We have shown that the donated breast milk samples contain ~97% epithelial cells and >85% ER-positive cells, as confirmed by flow cytometry and qRT-PCR for ESR1 [1]. ChIP-seq data for ER identified unique ER binding sites across the genome that were almost mutually exclusive of known core ER binding sites in breast tumours. Using the methylation profiling data, we have validated previously reported associations between methylation-genotype (meth-QTLs) in breast cancer risk alleles and have developed a novel cell type specific age-signature to calculate the apparent methylomic aging rate (AMAR) in each of the individuals. Furthermore, bisulphite pyrosequencing assays showed that smoking induces methylation changes in breast epithelial cells detectable in former smokers (average, 5 years post-quitting) compared to never smokers.

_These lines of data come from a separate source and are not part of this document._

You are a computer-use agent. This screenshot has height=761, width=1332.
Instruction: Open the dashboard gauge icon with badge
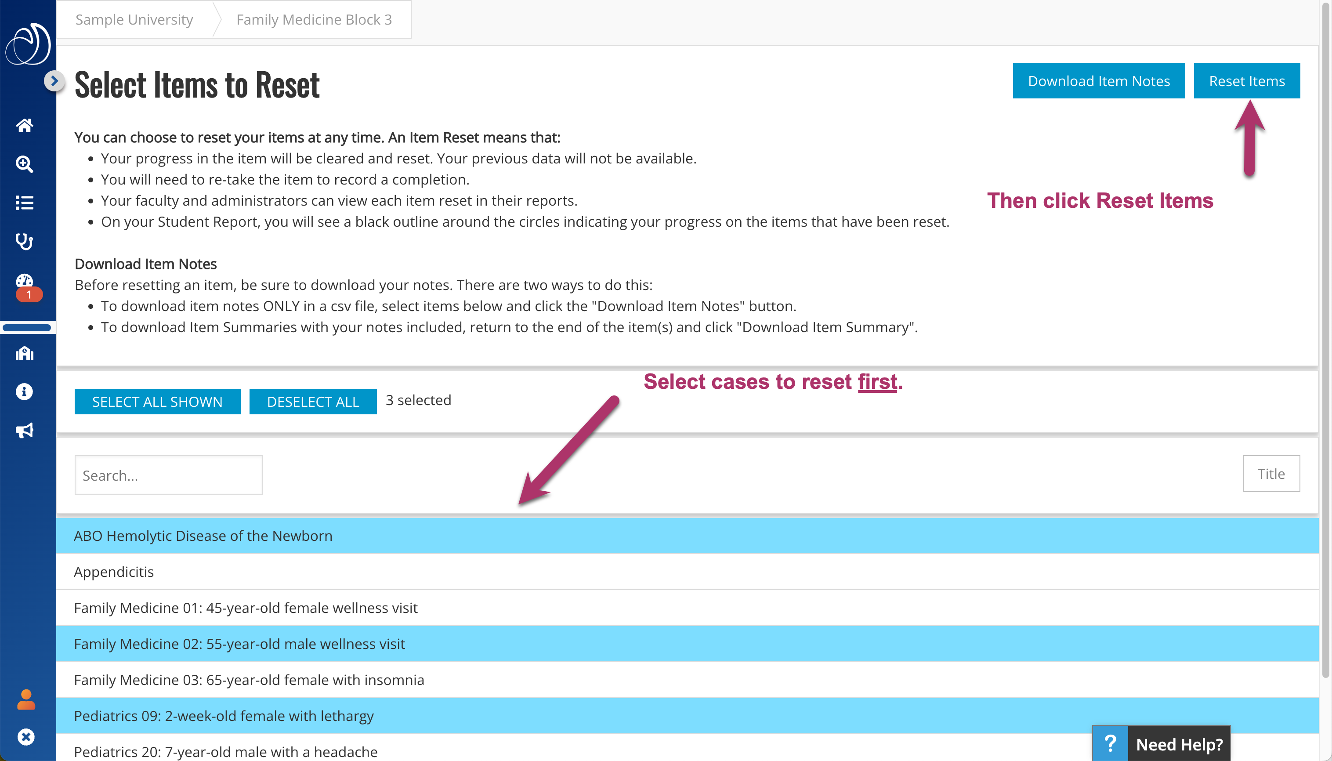25,282
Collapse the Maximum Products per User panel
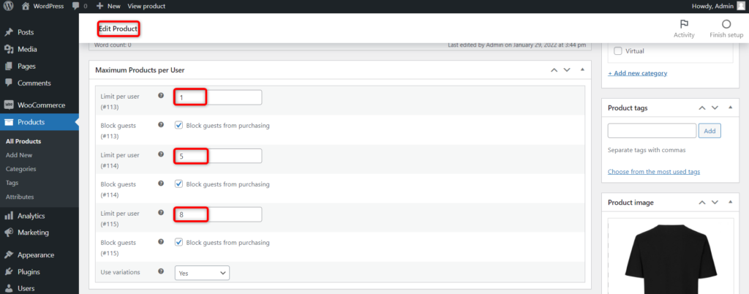This screenshot has width=749, height=294. coord(582,70)
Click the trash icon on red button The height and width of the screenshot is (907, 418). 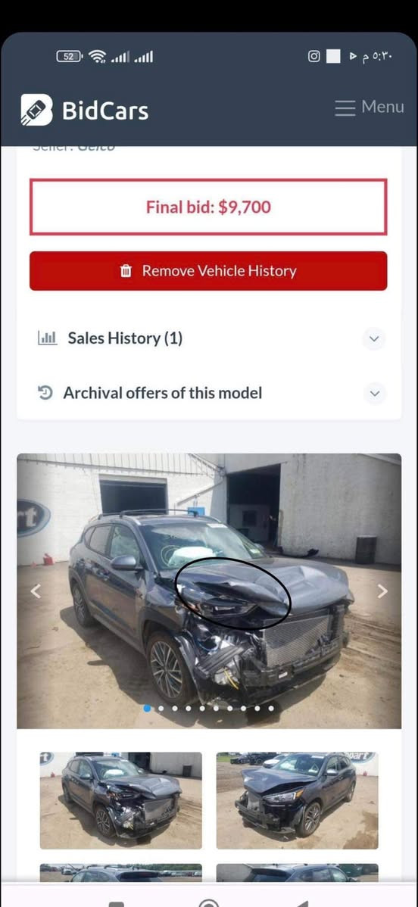coord(126,271)
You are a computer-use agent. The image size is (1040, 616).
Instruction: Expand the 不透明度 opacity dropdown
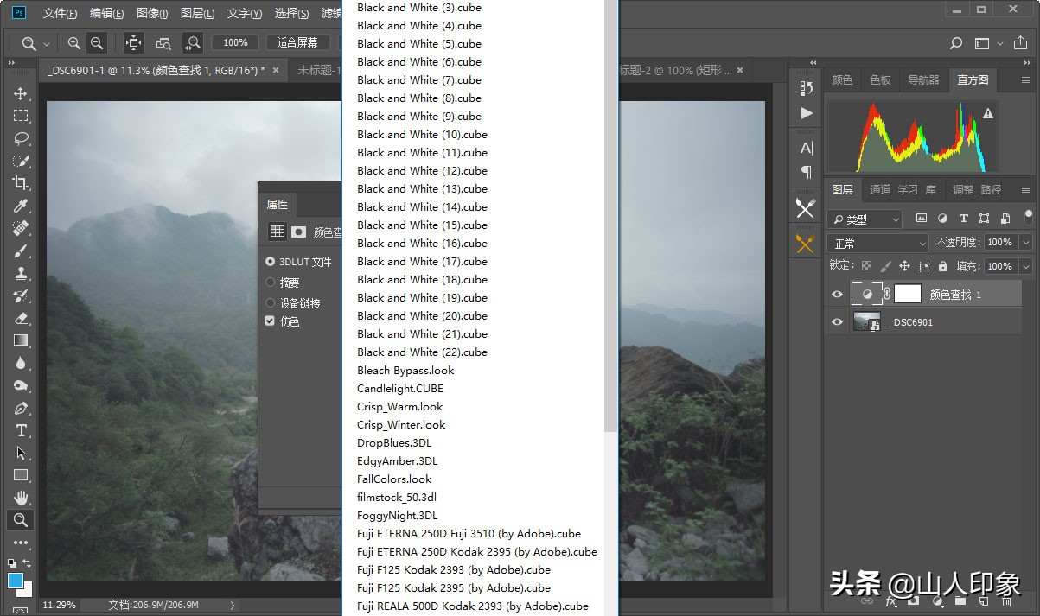pyautogui.click(x=1026, y=244)
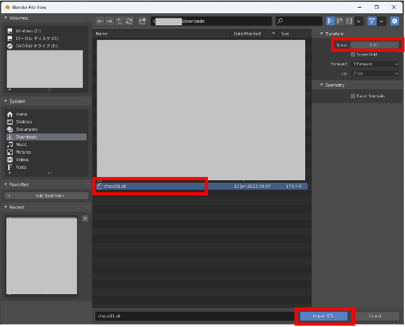This screenshot has height=327, width=405.
Task: Open the Up axis dropdown
Action: [x=375, y=73]
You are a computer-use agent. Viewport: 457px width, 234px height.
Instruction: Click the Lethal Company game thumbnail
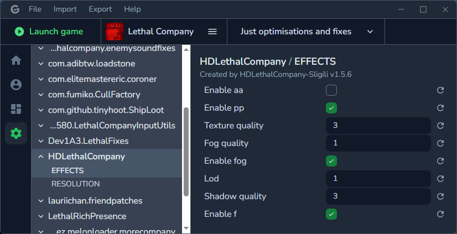click(115, 32)
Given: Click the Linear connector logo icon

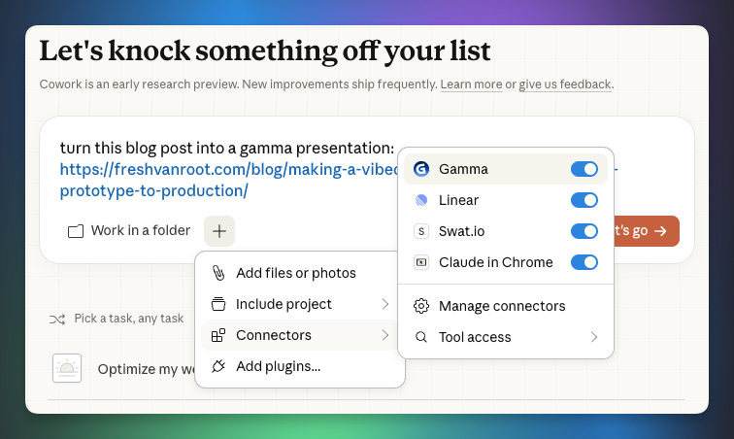Looking at the screenshot, I should (421, 200).
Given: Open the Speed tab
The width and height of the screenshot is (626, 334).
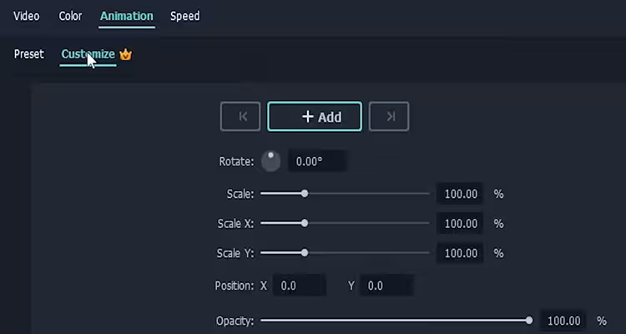Looking at the screenshot, I should click(184, 16).
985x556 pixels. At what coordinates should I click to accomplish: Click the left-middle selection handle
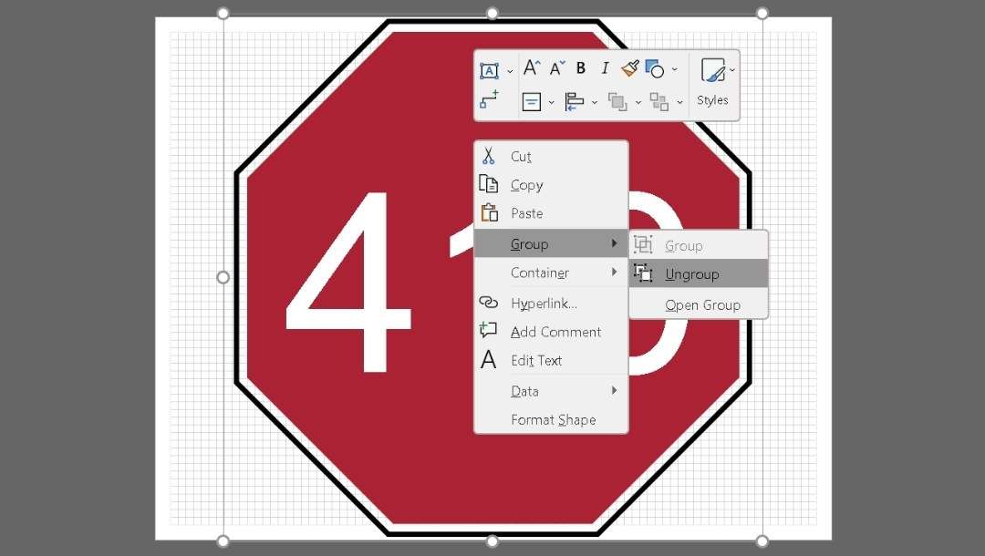coord(222,276)
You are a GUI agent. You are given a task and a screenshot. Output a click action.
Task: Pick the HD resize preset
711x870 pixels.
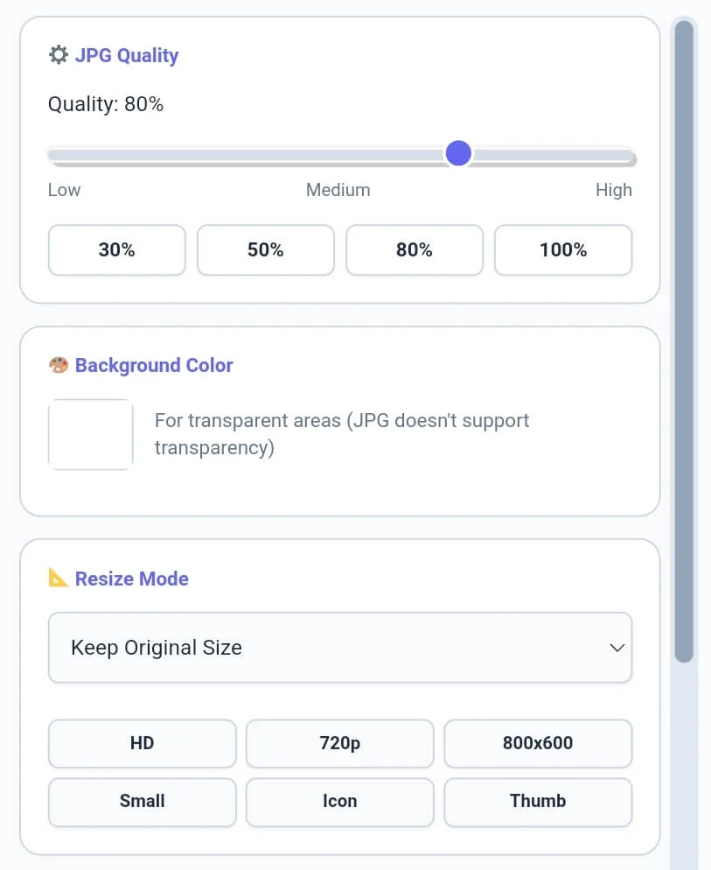tap(142, 743)
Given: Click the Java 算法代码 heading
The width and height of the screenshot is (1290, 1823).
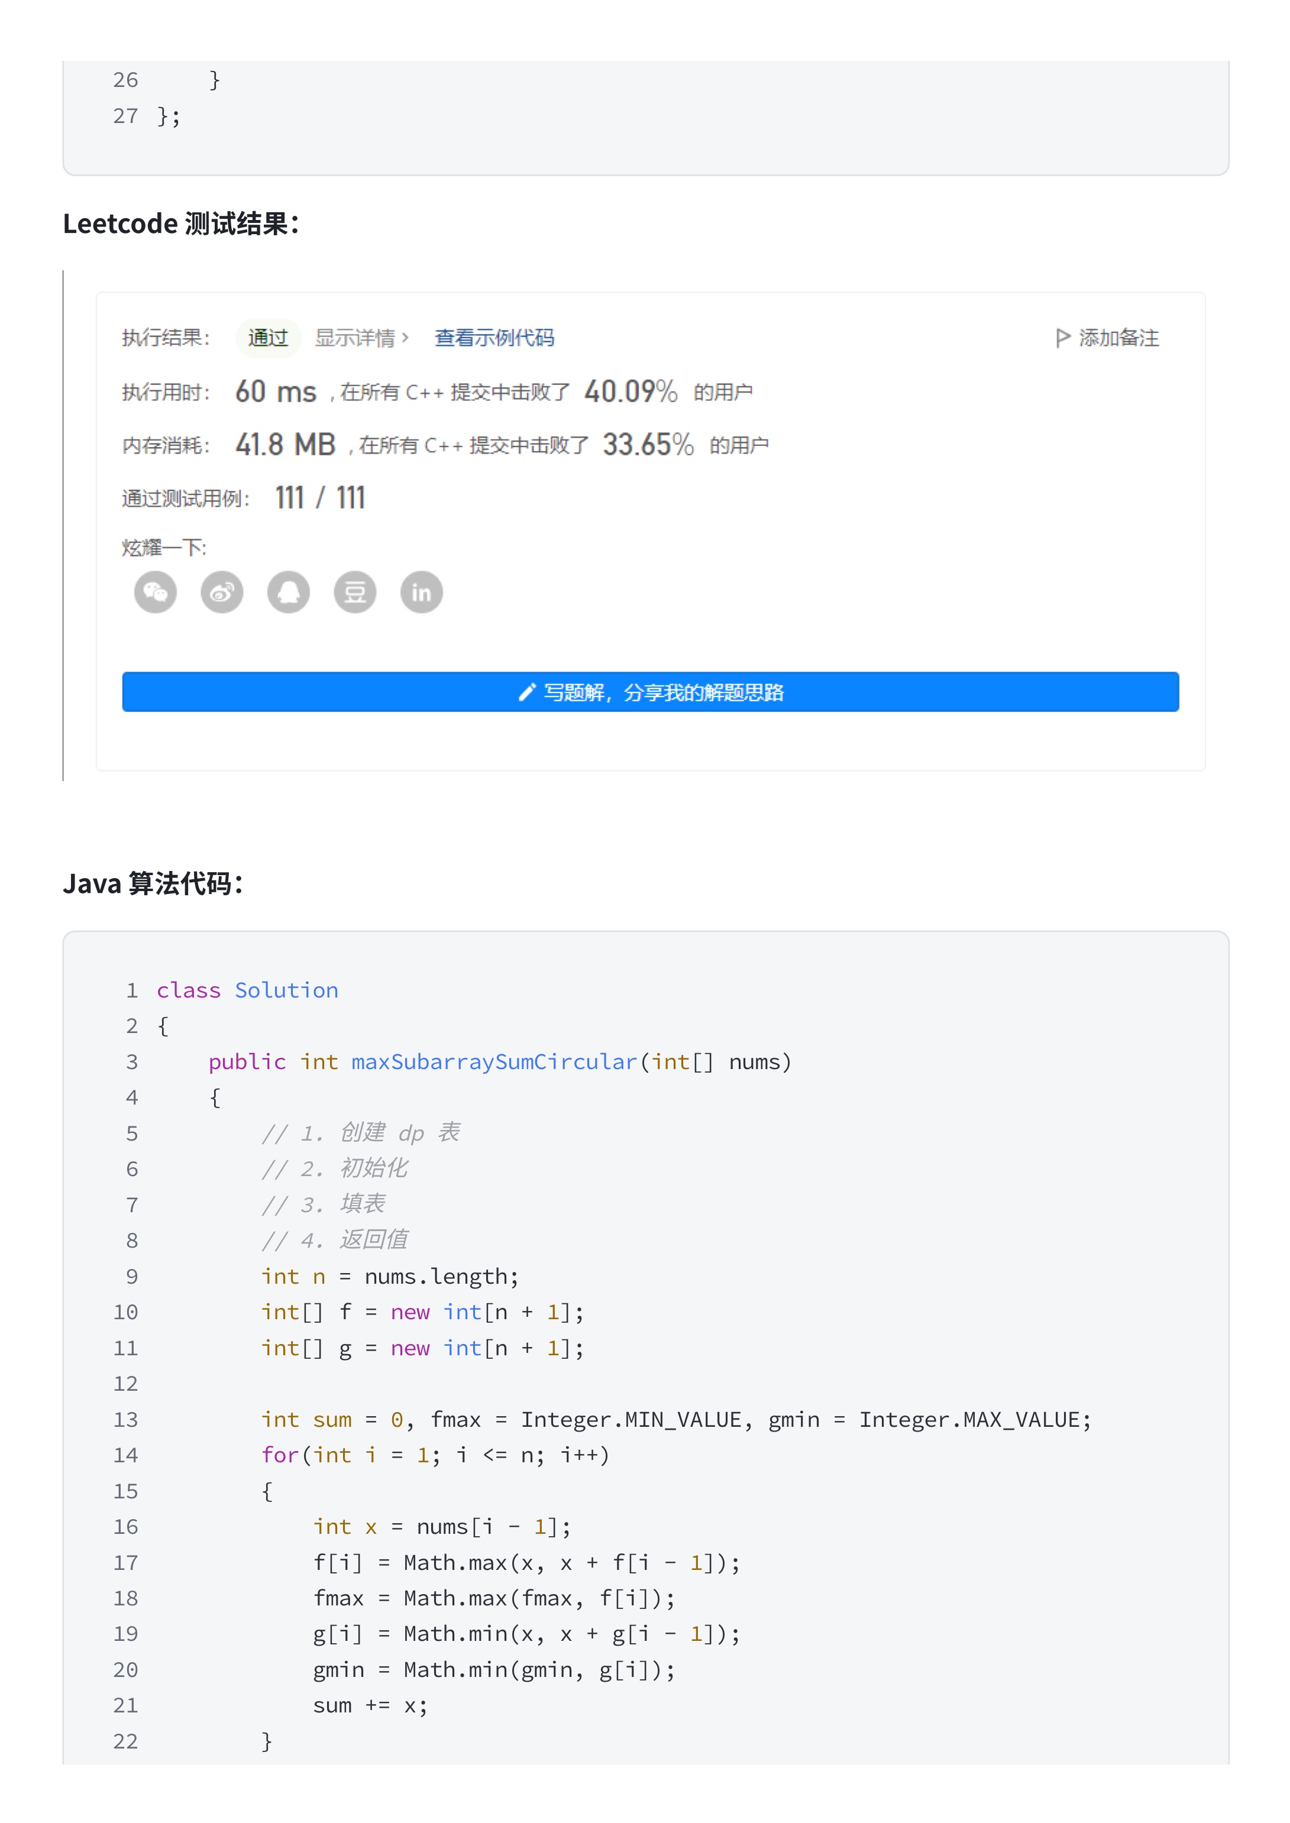Looking at the screenshot, I should 153,883.
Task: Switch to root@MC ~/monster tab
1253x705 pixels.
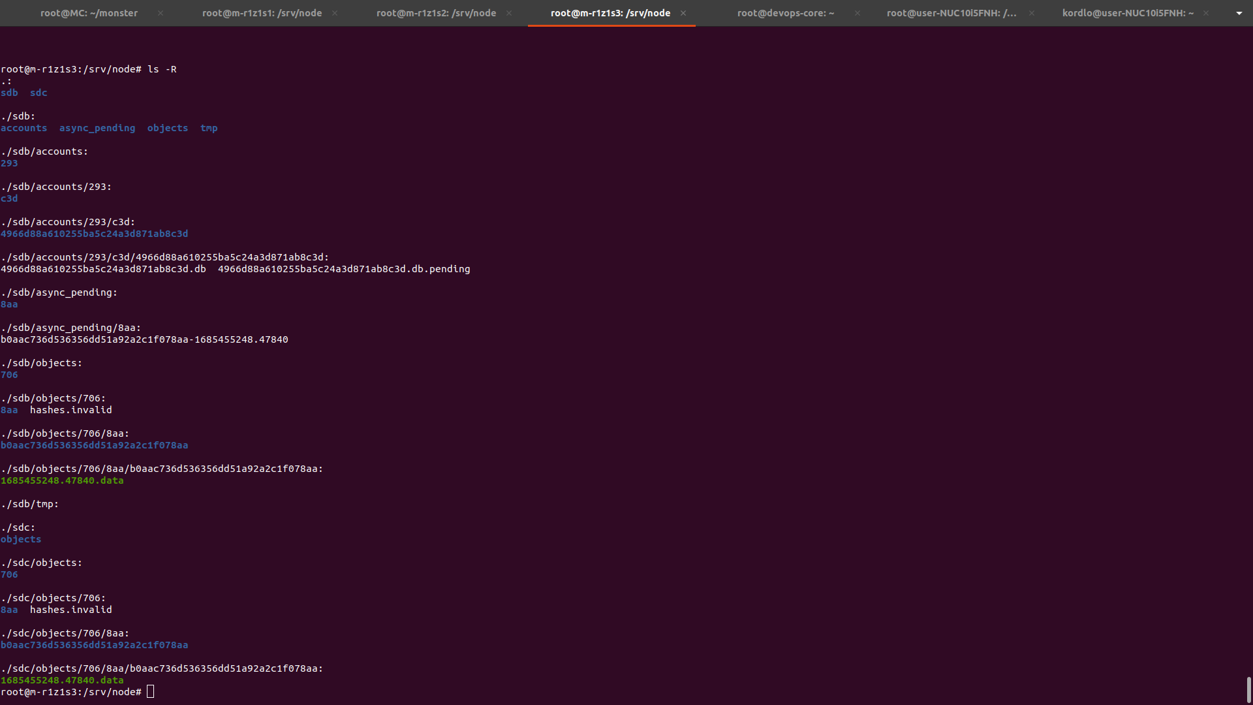Action: (x=89, y=13)
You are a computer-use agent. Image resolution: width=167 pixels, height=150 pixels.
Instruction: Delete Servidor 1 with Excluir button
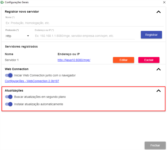[149, 60]
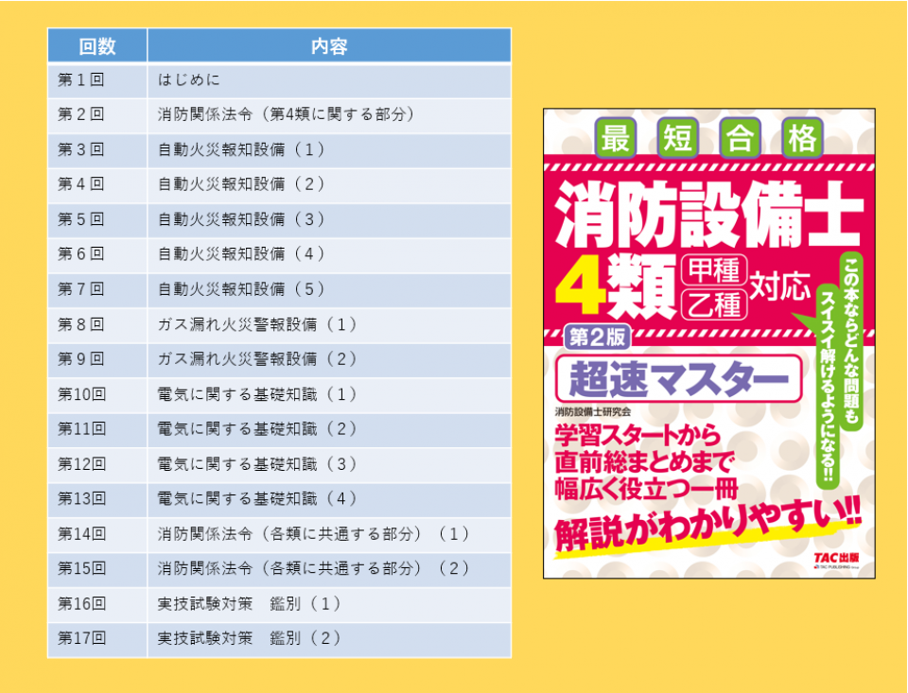This screenshot has width=908, height=693.
Task: Select ガス漏れ火災警報設備（2） entry
Action: click(258, 359)
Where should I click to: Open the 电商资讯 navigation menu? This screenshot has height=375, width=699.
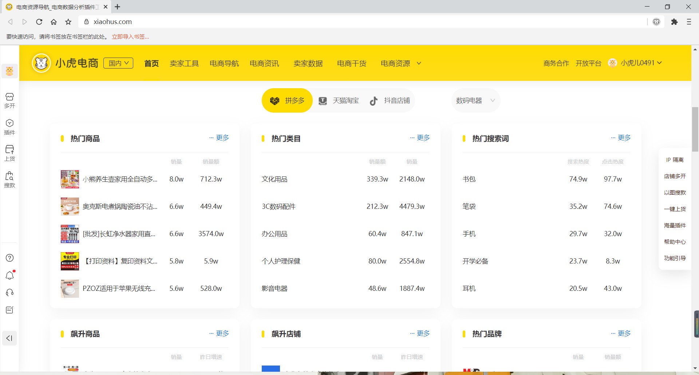click(264, 63)
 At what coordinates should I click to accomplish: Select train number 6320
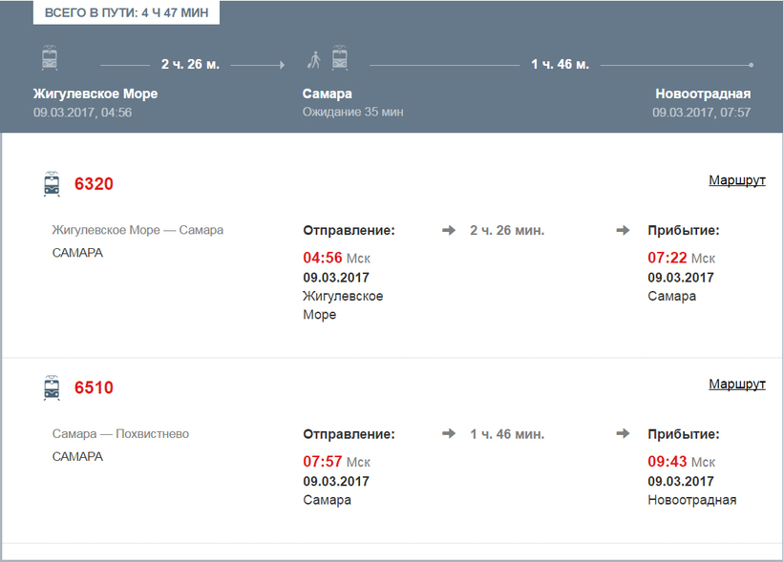tap(94, 183)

This pilot study has demonstrated that it is possible to collect highly pure epithelial cells from breast milk samples donated to a hospital milk bank with sufficient quality to perform a range of molecular analyses required to assess novel breast cancer risk biomarkers. This supports the development of a collaborative cohort study to further investigate novel breast cancer risk biomarkers and may offer new opportunities for research.